Герой вашего времени | страница 17



Урезонивание вконец освиневшей компании затянулось, и лишь угроза заточения в "Хирамиду Пеопса", любым издательством отвергаемую по причине малоцензурности, вынудила публику утихнуть, дожевать и заткнуться.

Вернулся Манюнчиков в кабинет, вымарал из рецензии вписанный туда лючийскими сопляками похабный стишок про некрофила и его голубую бэби, и головой поник. Было от чего...

А как славно все начиналось! Как хороша, как свежа была проза, как ярок глянец переплета, как злобно косилась рожа инопланетная на фантастическом альманахе, сыну Витальке ко дню рождения купленном... С этого-то момента и изменилась судьба Павла Лаврентьевича, изменилась круто и радикально, еще с полуночи, когда он книжку отложил и решение принял.

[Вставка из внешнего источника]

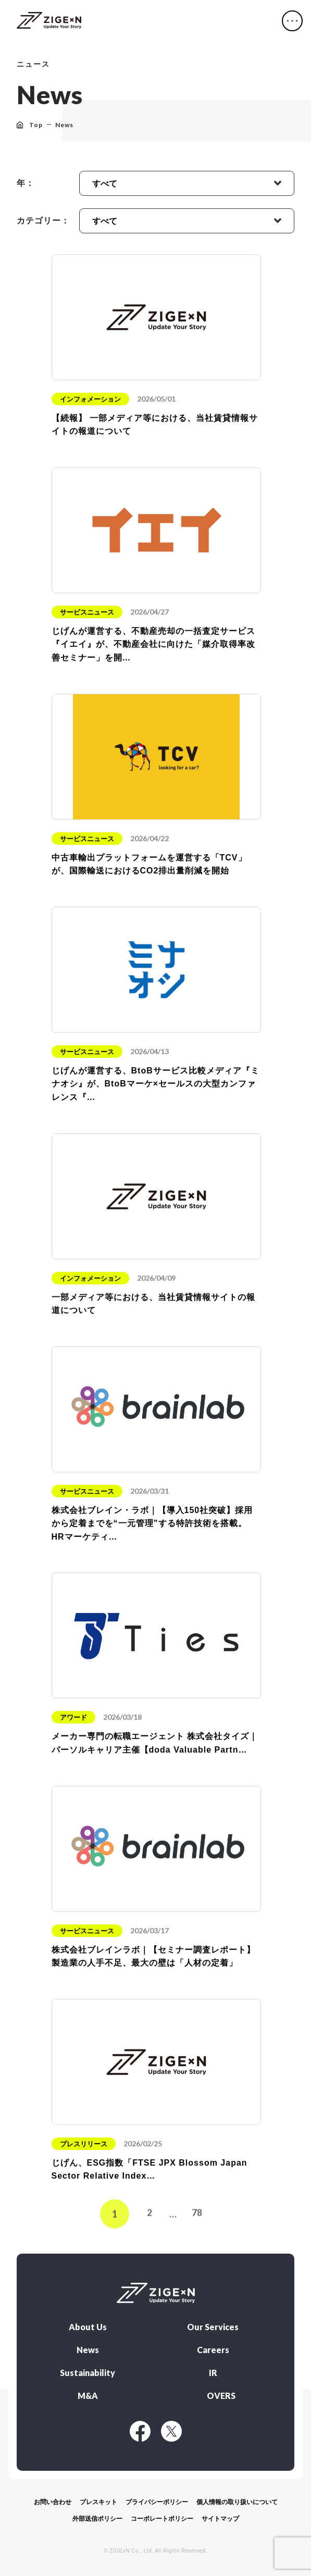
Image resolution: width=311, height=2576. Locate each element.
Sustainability (87, 2373)
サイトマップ (220, 2519)
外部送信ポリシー (97, 2519)
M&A (88, 2396)
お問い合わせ (52, 2502)
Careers (213, 2350)
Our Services (213, 2327)
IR (213, 2373)
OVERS (221, 2396)
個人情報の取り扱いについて (237, 2502)
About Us (88, 2327)
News (88, 2350)
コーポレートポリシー (162, 2519)
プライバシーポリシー (157, 2502)
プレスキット (98, 2502)
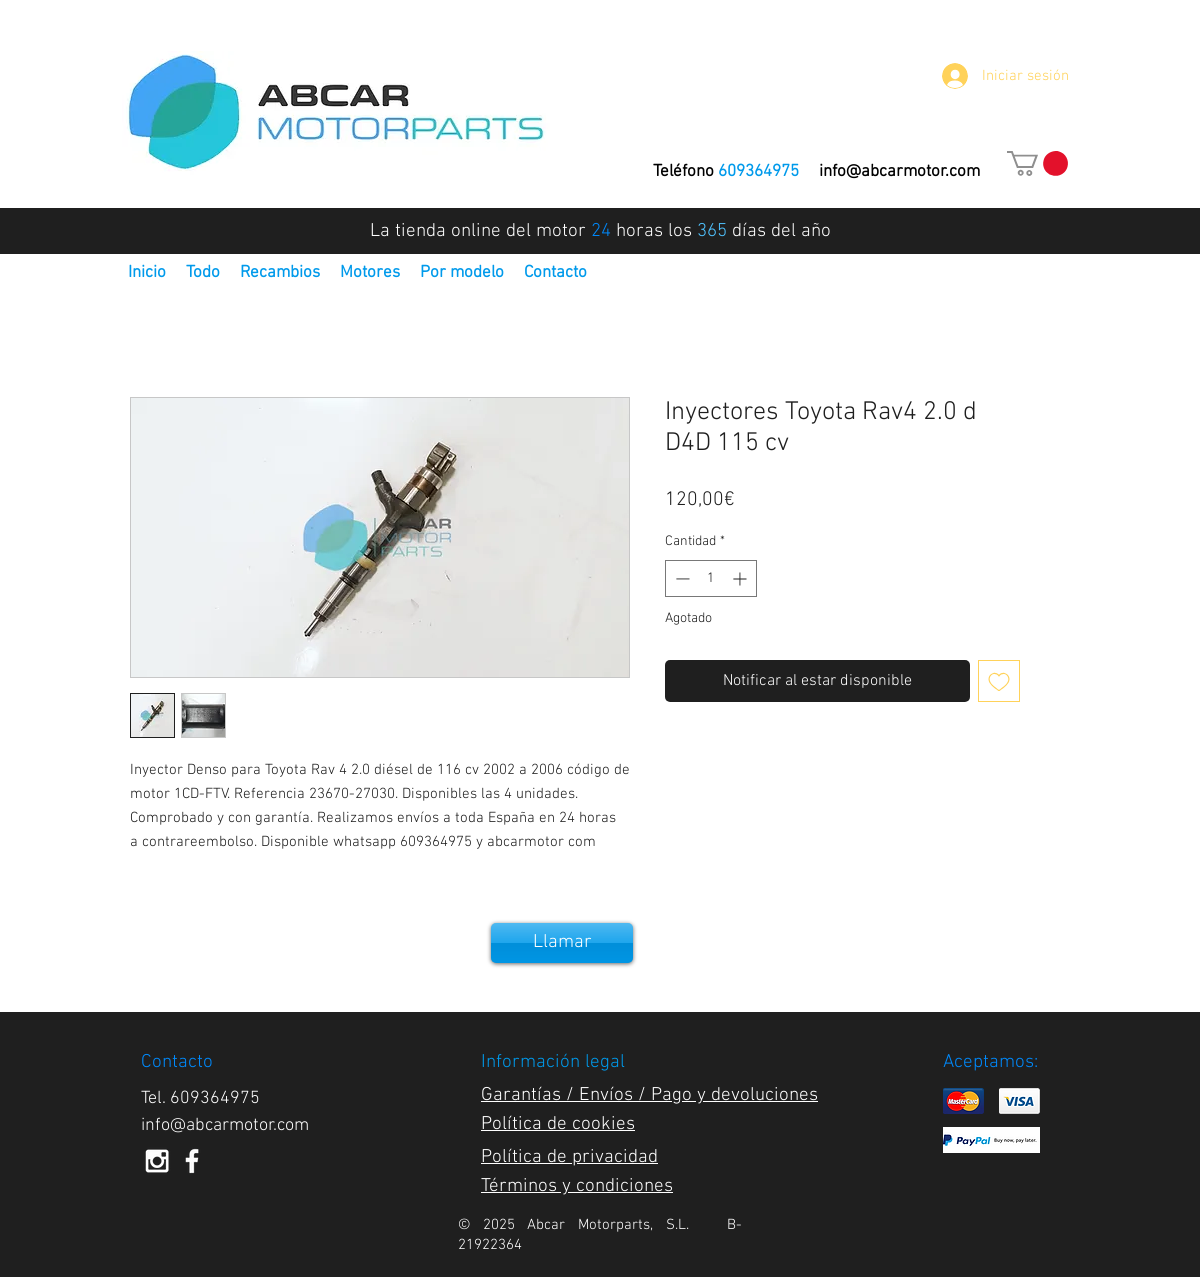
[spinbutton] (711, 578)
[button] (1037, 163)
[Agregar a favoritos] (999, 681)
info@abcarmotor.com (899, 172)
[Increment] (741, 578)
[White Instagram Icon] (157, 1161)
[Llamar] (562, 943)
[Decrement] (680, 578)
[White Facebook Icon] (192, 1161)
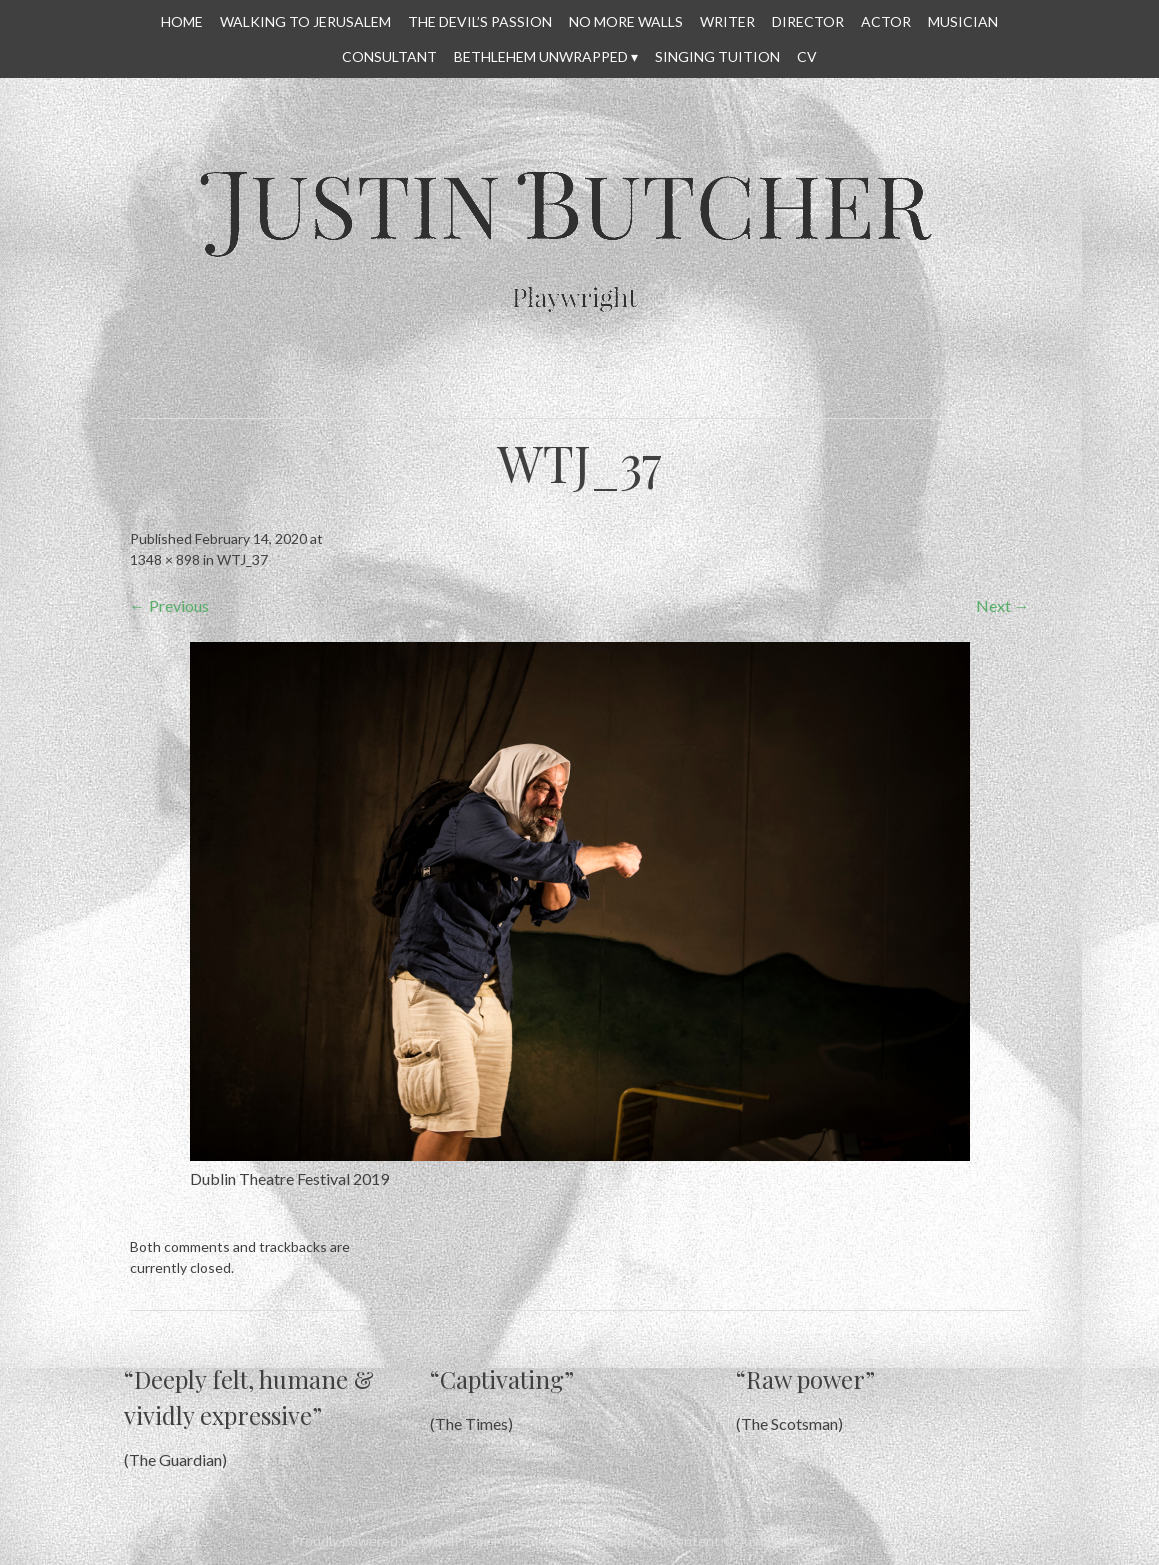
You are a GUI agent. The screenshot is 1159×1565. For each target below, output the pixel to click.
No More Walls (626, 21)
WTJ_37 (242, 559)
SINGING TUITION (717, 56)
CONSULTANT (389, 56)
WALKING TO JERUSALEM (305, 21)
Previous (169, 605)
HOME (182, 21)
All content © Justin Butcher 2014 (757, 1540)
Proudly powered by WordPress (390, 1540)
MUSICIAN (963, 21)
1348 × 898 (165, 559)
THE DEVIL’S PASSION (480, 21)
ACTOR (886, 21)
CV (807, 56)
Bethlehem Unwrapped (541, 56)
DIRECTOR (808, 21)
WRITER (727, 21)
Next (1003, 605)
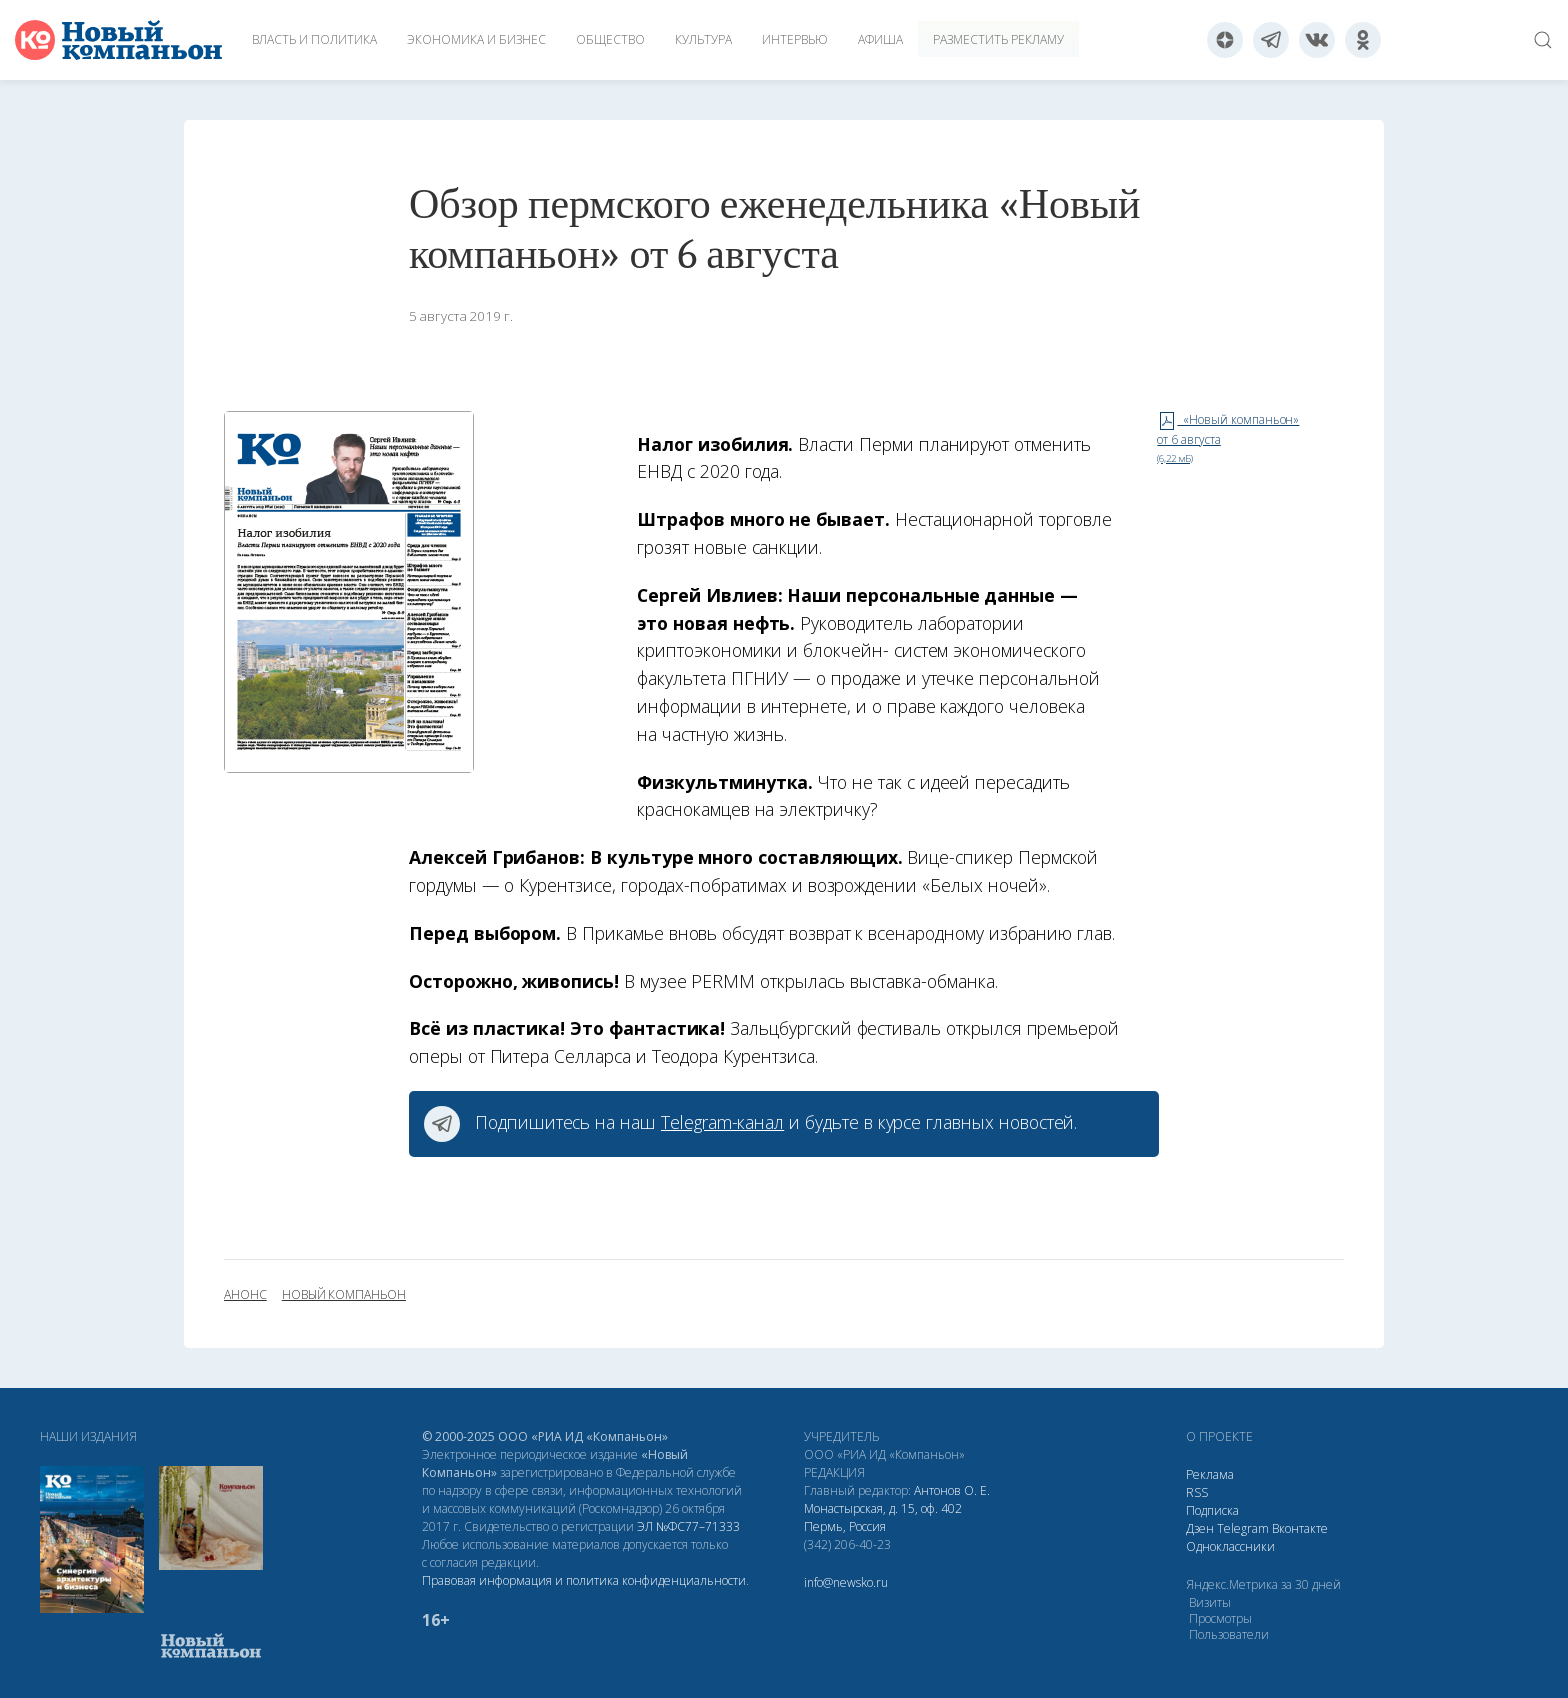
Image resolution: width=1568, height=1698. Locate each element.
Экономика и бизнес (476, 39)
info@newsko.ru (846, 1582)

Осталось лишь ампул для авторучек прикупить, бумагой форматной запастись, да псевдоним гордый в муках выносить - "граф Манюнчиков" (фамилия родовая, титул же - для значимости, и в честь тезок любимых литературных Монте-Кристо и Дракулы).

Правда, первая же редакция умудрилась все переврать, и рецензия на возвращенный рассказ "Бутерброд с соленой и красной" начиналась издевательски серьезно: "Уважаемый Графоман Юнчиков! Сообщаем Вам..." после чего зарекся Павел Лаврентьевич к фамилии своей графский титул приписывать...

Вот тогда-то и объявился в квартире Манюнчикова Петрович, упырь лет пенсионных, главный герой "Бутерброда", объявился и уйти не пожелал.

- Пошел вон! - в сотый раз указывал на дверь разъяренный Манюнчиков.

- Да не могу я вон идти! - желтые прокуренные клыки жалобно скалились в умоляющей гримасе. - Я ж теперь прописан у вас...

- То есть как это? - растеряно сдавал позиции Павел Лаврентьевич. Кто это тебя сюда прописывал?

- Как - кто?! Вы же сами и прописали, - сипел гость, пачкой листков замусоленных помахивая. - Так что вместе проживать будем. Пока не выпишете.

"Добре, сынку, - пригрозил кровопийце возмущенный Манюнчиков, - я тебя прописал, я тебя и выпишу!" Но многочисленные редакции, выгоды своей не сознавая, упрямо возвращали шедевры новорожденные, плодя все новых субъектов прописки, на жилплощадь претендующих.

Первой не выдержала жена и, прищемив хлопнувшей дверью хвосты сунувшихся было мирить Мефи с Тофей, ушла вместе с сопротивляющимся Виталькой к йогу Шри Прабхупада Аристархову, давно звавшему разделить его нынешнее вегетарианское перерождение. Вторым пострадал соседский сенбернар Шарик, не по натуре злобствующий и осмелившийся повысить голос на Гнусняка Крылоухого из повести "Грустный динозавр Кишок". Ответный рык высунувшегося в окно стомордонта вульгарис, гнуснячьего приятеля и симбионта, породил в агрессоре лохматом такой комплекс неполноценности, что на потерявшем голос Шарике поседели последние рыжие пятна.